Latortue c. R., 2014 QCCA 198 (CanLII)

Lien vers la décision

[34]        L’une des fonctions premières du juge qui préside un procès par jury est de donner des directives appropriées. Les directives sont appropriées lorsque le juge qui préside le procès remplit l’obligation qui est la sienne d’aider les jurés à comprendre les enjeux et à leur faire comprendre, le plus simplement, mais aussi le plus efficacement possible, les principes de droit qui doivent être appliqués aux faits qu’ils ont choisi d’accepter ou d’écarter.
[35]        C’est ainsi que le juge David Watt, maintenant juge à la Cour d’appel de l’Ontario, écrit ce qui suit :
      Jurors must understand the factual issues that require decision, the legal principles that apply to those issues, and the evidence introduced at trial on those issues. Some of those legal principles relate to the essential elements of the offence charged and other offences that may be included in it.
[36]        Il suggère l’approche suivante :
      The developmental approach can be applied to final instructions by taking advantage of the basic structure of any crime charged.
      Every criminal offence consists of at least two essential elements. Each essential element requires a factual determination by the jury about whether that essential element has been proven beyond a reasonable doubt. The jury’s decision about each essential element has implications for further decisions and, in time, the final verdict.
      Applying the developmental approach in organizing and composing final jury instructions involves several steps.
      The first step is to divide the crime charged into its essential elements, then to reduce those essential elements into point-form statements that reflect their substance. After that, these point-form statements of the essential elements should be converted into a series of factual questions for the jurors to consider.
      The next step involves the composition of the relevant legal instructions that govern the jurors’ response to each question. These instructions should include directions on what is required in law to establish the essential element to which the question relates, and explanations of any defence, justification or excuse relating to that essential element that has an air of reality to it.
      After composition of the relevant legal principles that control the jurors’ response to a question, the trial judge should proceed to a fair, balanced and accurate review of the significant parts of the evidence relevant to the issues framed by the question, and relate that evidence to the issue and the positions of the parties, so that the jurors can appreciate the value and effect of the evidence.
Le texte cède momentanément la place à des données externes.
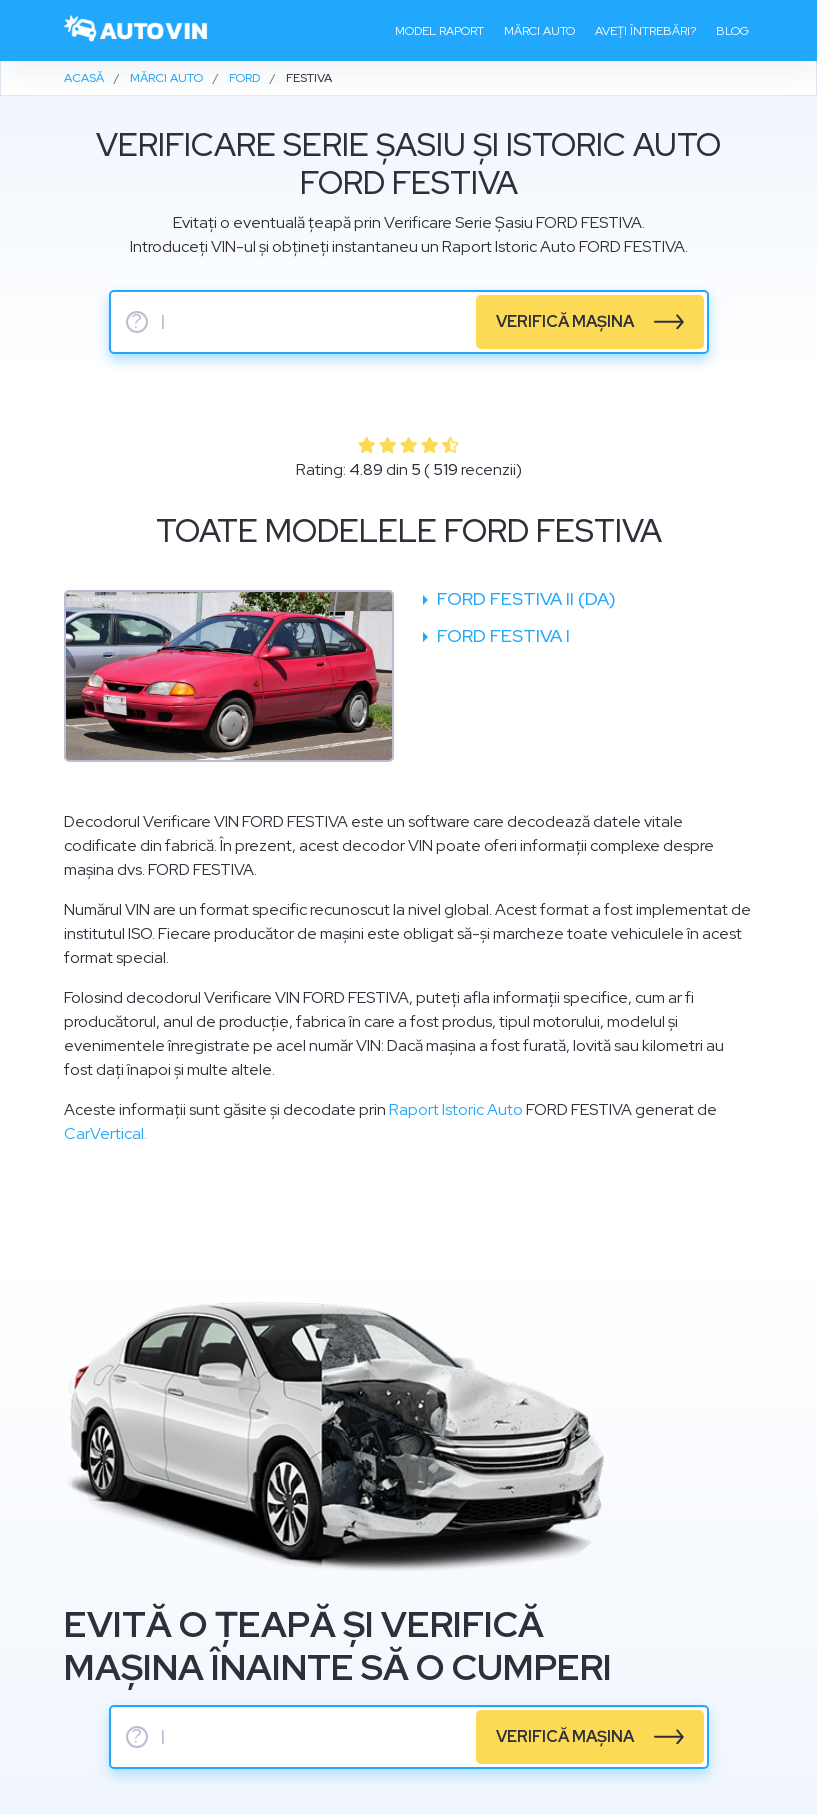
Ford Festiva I (501, 635)
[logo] (137, 30)
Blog (732, 31)
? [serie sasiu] (137, 322)
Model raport (439, 31)
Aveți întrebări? (645, 31)
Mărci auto (539, 31)
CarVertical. (105, 1133)
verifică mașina (565, 321)
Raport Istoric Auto (456, 1109)
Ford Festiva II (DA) (524, 598)
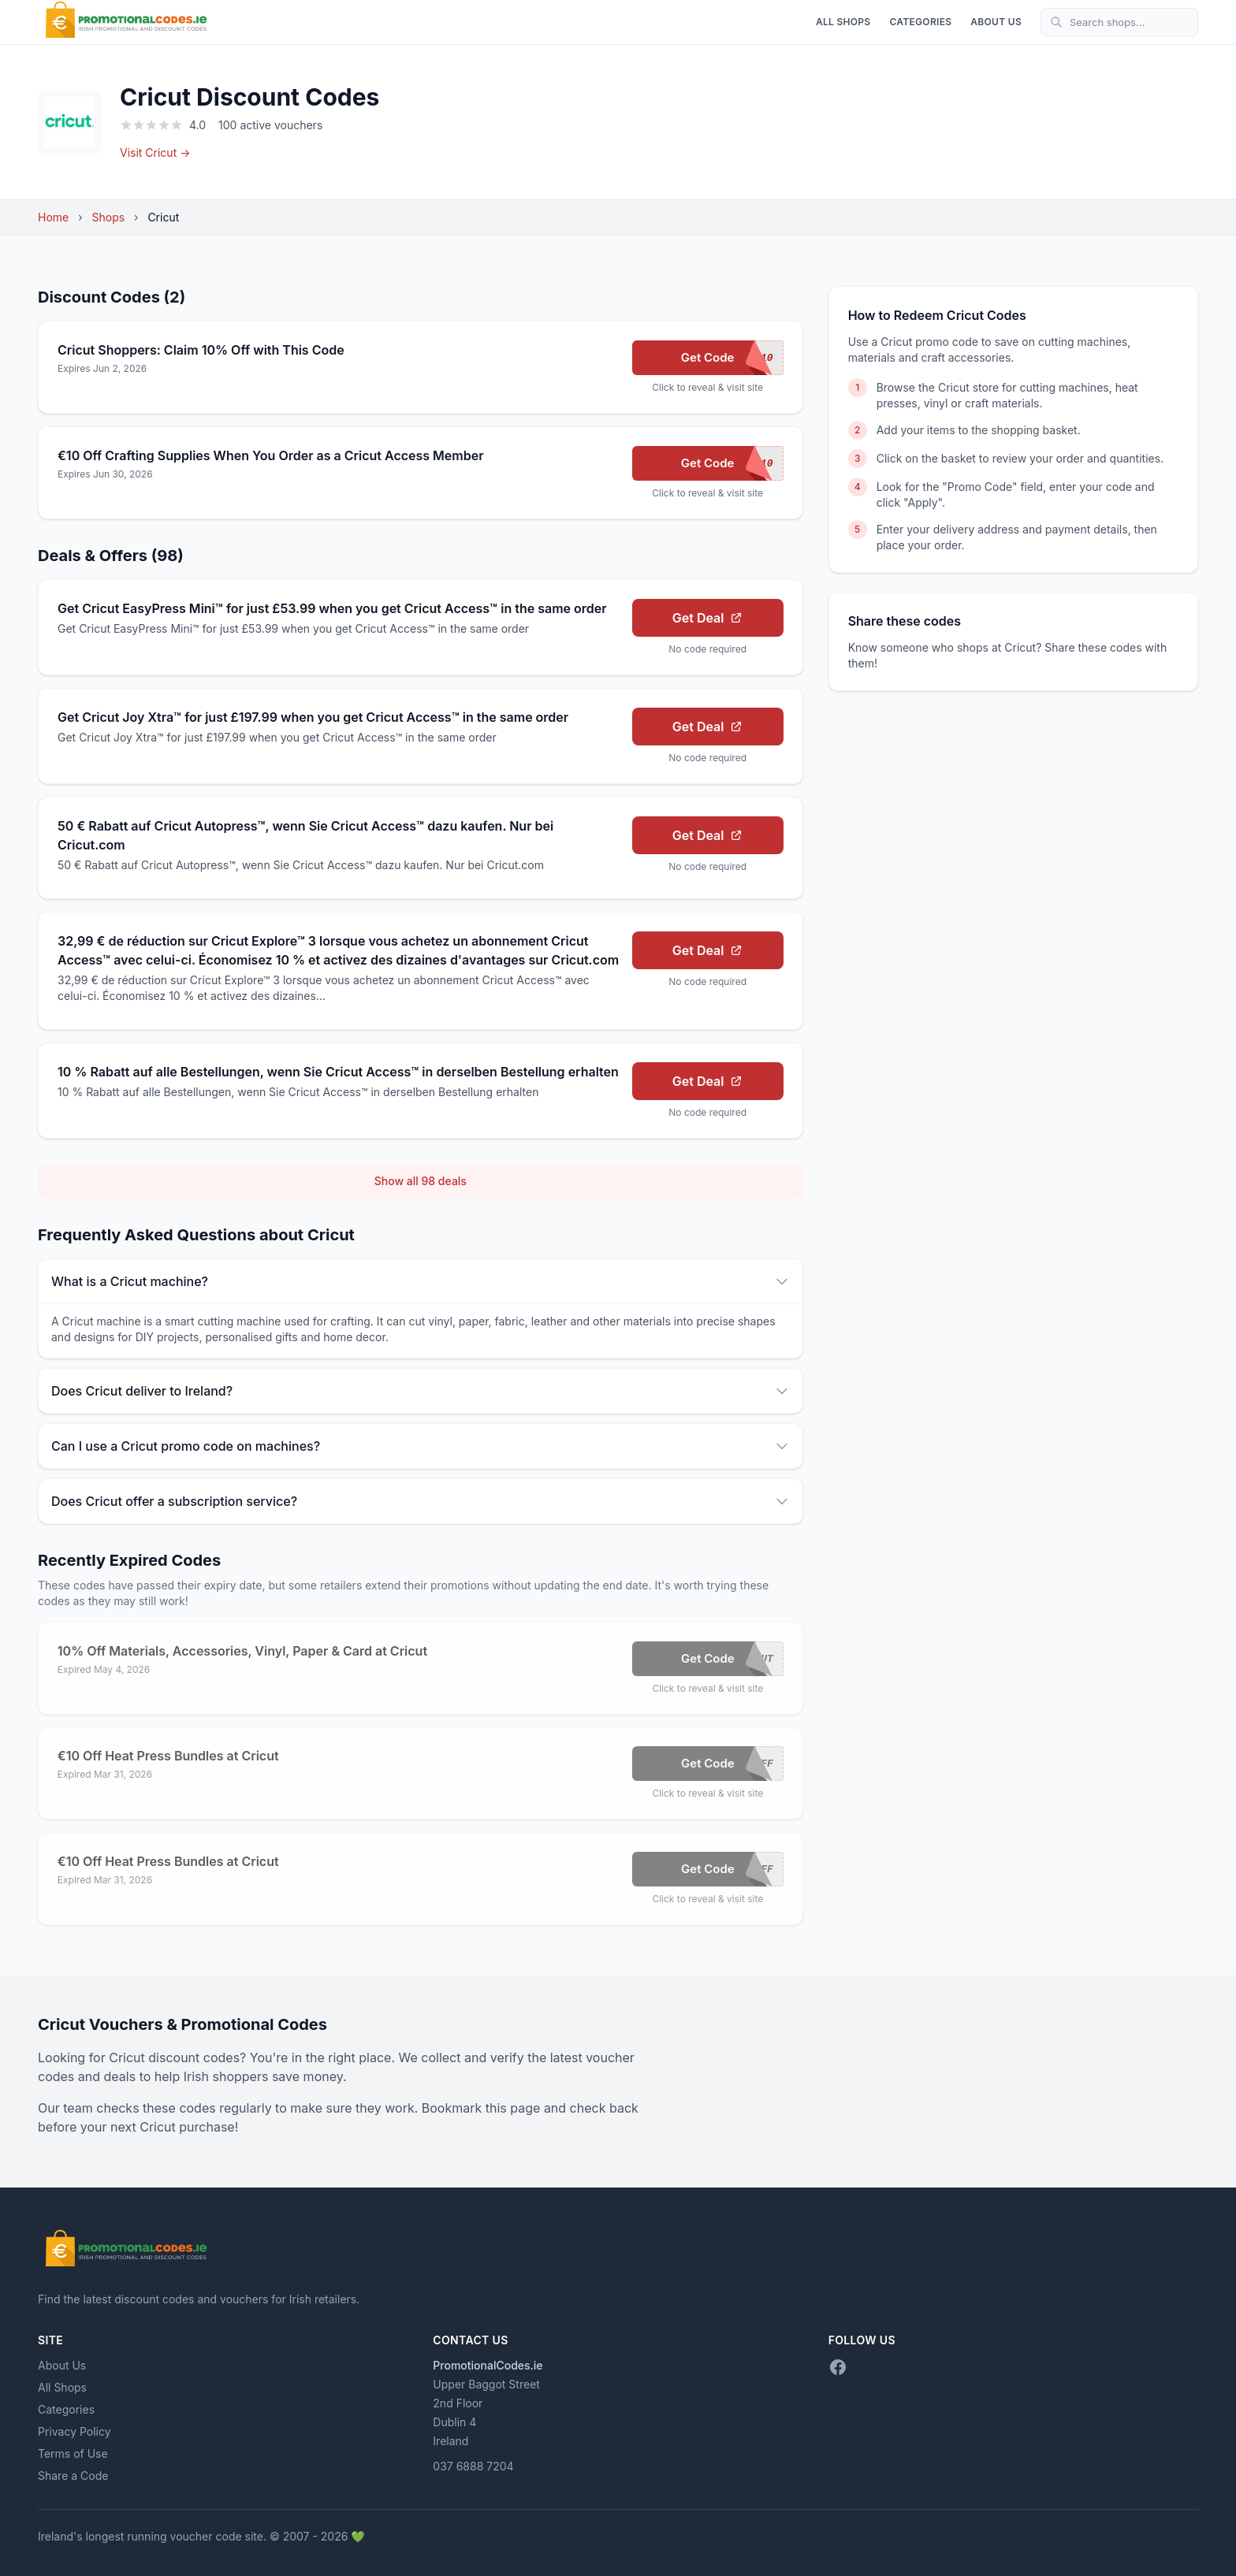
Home (53, 217)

      Once the evidentiary review has been completed and the relationship of the evidence to the issue framed by the question made clear, the trial judge should move to instructions about the findings available to jurors in response to the question and the consequences of those findings for further deliberations and final verdicts. The jurors’ response to each question determines their next step in the deliberation process.
      The questions, along with the available responses and their verdict consequences can be incorporated into a decision tree for jurors to use during their deliberations. A decision tree is a deliberation aid, a forensic flow chart that repeats each question posed in final instructions, shows the available responses, and displays the consequences of the available answers for further deliberations and final verdict.
[37]        Cette approche relative aux directives finales, sans être la seule qui puisse remplir le rôle fonctionnel dévolu aux directives au jury, est parfaitement adéquate et tout autant efficace puisqu’elle aide les jurés à bien comprendre l’ensemble des aspects de la situation qui leur est soumise et des décisions qu’il faut rendre. Les modèles de directives préparés par le Conseil canadien de la magistrature sont aussi souvent utilisés par les juges qui président les procès par jury.